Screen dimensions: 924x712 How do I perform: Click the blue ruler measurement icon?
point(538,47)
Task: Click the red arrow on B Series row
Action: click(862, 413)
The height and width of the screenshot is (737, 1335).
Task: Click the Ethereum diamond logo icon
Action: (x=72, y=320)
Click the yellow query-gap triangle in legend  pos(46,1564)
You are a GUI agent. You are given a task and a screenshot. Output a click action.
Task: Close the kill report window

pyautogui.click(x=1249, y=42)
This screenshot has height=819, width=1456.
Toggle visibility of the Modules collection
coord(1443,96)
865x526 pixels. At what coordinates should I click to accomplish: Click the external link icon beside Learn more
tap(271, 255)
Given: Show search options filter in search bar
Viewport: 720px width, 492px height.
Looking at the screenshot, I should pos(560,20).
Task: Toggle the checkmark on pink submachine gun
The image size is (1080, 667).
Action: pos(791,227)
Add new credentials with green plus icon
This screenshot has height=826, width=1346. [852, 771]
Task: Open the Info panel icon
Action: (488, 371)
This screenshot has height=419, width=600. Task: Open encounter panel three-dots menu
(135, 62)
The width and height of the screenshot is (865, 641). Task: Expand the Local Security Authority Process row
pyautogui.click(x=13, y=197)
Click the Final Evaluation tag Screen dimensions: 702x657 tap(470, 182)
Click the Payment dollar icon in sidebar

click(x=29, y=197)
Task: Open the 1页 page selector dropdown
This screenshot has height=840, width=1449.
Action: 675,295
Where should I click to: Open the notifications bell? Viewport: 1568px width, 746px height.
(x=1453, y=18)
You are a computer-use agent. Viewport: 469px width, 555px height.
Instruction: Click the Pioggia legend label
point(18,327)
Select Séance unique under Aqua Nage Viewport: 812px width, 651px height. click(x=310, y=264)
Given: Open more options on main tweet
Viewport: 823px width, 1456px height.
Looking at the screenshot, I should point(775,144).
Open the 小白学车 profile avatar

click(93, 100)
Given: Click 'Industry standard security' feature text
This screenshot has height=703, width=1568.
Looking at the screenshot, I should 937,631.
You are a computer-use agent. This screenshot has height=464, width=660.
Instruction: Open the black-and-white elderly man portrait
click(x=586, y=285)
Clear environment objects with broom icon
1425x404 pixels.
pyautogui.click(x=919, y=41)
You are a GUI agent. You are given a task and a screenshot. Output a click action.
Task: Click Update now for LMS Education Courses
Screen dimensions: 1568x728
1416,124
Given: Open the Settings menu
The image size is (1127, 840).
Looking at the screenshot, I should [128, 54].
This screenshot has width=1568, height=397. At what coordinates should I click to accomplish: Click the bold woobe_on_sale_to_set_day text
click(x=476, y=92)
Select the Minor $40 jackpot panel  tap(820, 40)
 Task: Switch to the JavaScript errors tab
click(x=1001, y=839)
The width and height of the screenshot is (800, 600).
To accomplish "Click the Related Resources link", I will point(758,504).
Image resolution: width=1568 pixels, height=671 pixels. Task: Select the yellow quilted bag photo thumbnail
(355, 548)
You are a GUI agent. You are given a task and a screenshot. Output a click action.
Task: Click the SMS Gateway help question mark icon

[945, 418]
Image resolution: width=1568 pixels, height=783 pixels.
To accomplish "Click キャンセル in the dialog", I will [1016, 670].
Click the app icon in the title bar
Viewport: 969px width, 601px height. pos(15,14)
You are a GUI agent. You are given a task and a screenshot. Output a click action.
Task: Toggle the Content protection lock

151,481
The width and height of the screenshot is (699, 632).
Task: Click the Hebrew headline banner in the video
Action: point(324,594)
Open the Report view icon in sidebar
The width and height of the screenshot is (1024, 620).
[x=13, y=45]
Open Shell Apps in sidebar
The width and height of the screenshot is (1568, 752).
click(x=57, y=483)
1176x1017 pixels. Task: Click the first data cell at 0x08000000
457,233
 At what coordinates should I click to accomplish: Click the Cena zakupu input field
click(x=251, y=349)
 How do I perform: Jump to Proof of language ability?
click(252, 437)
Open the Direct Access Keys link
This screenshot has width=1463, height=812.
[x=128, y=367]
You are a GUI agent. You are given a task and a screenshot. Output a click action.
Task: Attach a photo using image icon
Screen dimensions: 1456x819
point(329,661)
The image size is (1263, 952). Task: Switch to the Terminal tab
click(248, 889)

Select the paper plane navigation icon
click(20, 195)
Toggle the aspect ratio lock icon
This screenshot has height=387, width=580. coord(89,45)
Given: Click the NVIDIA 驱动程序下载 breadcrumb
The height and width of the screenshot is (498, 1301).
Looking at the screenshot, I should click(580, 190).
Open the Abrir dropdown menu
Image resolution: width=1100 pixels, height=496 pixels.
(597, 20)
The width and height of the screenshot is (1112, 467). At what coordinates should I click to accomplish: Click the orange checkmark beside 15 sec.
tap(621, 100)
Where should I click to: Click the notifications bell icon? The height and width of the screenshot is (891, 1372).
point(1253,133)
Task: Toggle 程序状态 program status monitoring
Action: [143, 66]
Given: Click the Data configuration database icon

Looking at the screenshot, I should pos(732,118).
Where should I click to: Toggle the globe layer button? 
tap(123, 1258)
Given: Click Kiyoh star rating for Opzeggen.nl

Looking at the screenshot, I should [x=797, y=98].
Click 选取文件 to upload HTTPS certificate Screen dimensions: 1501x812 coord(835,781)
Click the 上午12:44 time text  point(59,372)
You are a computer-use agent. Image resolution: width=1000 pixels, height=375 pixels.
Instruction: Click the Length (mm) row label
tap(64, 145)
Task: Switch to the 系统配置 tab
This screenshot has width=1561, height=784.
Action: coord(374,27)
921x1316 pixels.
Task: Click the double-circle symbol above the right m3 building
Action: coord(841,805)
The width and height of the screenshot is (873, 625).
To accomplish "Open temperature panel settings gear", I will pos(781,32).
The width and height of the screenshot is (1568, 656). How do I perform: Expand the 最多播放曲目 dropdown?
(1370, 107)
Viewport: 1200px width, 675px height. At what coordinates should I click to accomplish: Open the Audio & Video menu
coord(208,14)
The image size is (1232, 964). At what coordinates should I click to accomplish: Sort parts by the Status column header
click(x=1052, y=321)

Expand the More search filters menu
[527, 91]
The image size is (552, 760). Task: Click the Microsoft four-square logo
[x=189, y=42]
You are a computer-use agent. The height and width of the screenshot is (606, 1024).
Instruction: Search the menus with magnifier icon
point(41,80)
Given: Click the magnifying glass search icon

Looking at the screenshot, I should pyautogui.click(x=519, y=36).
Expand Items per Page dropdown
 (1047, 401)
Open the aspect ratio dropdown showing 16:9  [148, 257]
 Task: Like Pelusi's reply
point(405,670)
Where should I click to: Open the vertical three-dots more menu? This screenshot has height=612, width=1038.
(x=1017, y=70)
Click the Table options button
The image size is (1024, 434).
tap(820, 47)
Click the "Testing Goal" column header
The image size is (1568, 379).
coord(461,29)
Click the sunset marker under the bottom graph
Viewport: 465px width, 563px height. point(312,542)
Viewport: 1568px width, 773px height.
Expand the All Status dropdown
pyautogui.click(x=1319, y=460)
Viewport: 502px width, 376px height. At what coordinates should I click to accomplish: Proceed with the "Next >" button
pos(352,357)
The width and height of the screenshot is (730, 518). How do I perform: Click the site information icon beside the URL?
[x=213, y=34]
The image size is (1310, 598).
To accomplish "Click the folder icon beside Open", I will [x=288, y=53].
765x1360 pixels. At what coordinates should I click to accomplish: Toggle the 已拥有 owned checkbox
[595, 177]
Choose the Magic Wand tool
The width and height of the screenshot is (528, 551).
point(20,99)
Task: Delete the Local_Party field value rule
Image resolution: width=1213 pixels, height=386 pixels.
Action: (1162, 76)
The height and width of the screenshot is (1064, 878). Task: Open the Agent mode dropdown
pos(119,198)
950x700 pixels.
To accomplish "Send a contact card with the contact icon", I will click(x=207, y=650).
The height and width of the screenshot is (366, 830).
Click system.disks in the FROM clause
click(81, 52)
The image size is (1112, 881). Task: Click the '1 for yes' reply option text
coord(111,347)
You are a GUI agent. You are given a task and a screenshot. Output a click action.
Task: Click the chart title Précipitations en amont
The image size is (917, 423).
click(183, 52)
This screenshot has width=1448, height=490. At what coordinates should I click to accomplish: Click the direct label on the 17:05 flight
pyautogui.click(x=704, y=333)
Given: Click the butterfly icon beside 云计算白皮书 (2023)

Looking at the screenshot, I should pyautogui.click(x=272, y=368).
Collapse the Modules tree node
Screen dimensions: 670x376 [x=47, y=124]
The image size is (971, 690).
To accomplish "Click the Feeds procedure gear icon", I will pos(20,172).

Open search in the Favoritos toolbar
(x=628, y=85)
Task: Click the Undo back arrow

----------------

● To do: Reproduce the material verbatim from the line containing "The image size is (1232, 964)." up to and including the line containing "(x=1017, y=70)".

● Output for this exercise:
The image size is (1232, 964). At what coordinates should I click to accomplish: Sort parts by the Status column header
click(x=1052, y=321)

Expand the More search filters menu
[527, 91]
The image size is (552, 760). Task: Click the Microsoft four-square logo
[x=189, y=42]
You are a computer-use agent. The height and width of the screenshot is (606, 1024).
Instruction: Search the menus with magnifier icon
point(41,80)
Given: Click the magnifying glass search icon

Looking at the screenshot, I should pyautogui.click(x=519, y=36).
Expand Items per Page dropdown
 (1047, 401)
Open the aspect ratio dropdown showing 16:9  [148, 257]
 Task: Like Pelusi's reply
point(405,670)
Where should I click to: Open the vertical three-dots more menu? This screenshot has height=612, width=1038.
(x=1017, y=70)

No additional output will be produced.